::: Data supplied :::

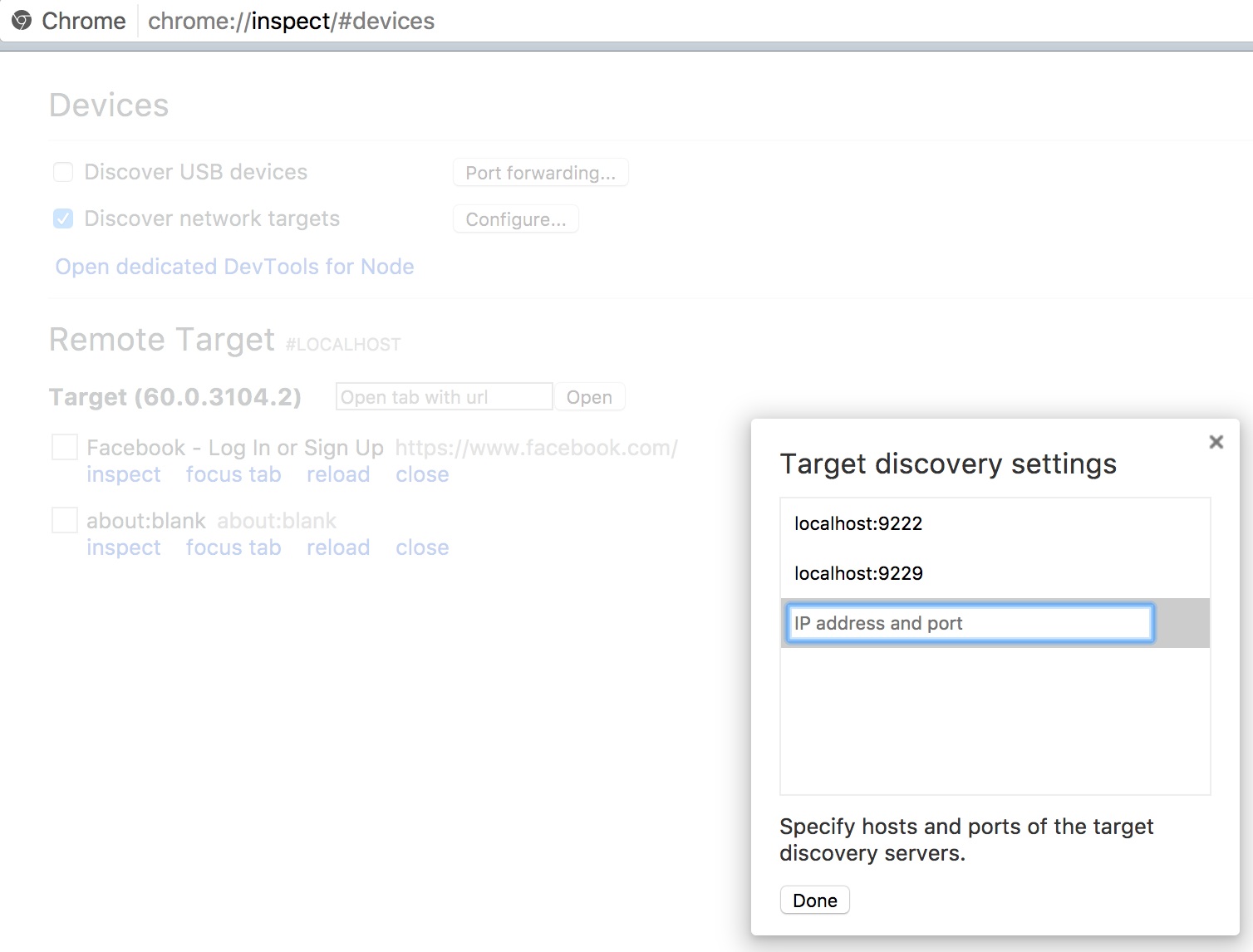Screen dimensions: 1253x952
Task: Click the IP address and port field
Action: pyautogui.click(x=968, y=623)
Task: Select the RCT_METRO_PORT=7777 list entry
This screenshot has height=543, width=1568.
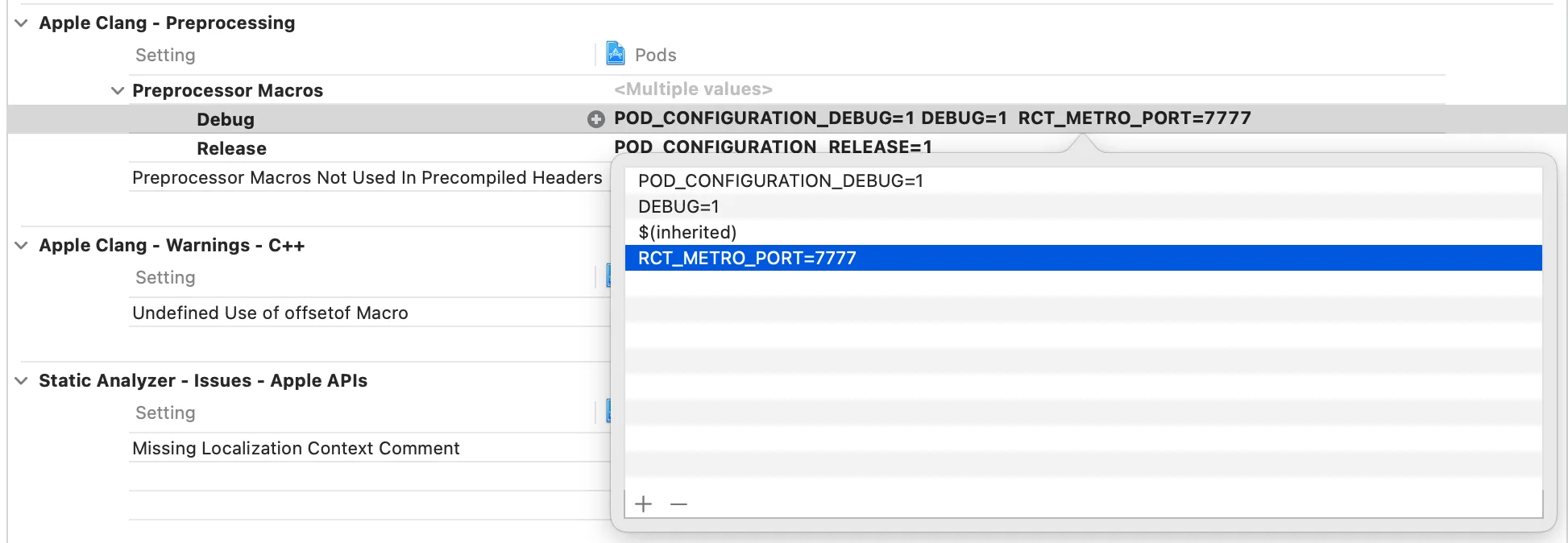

:::

What you write must match, line for line, the lines from the one with "Task: Select the" through the last line of the data above, minus the pictures.

Output for this task —
Task: Select the RCT_METRO_PORT=7777 list entry
This screenshot has height=543, width=1568.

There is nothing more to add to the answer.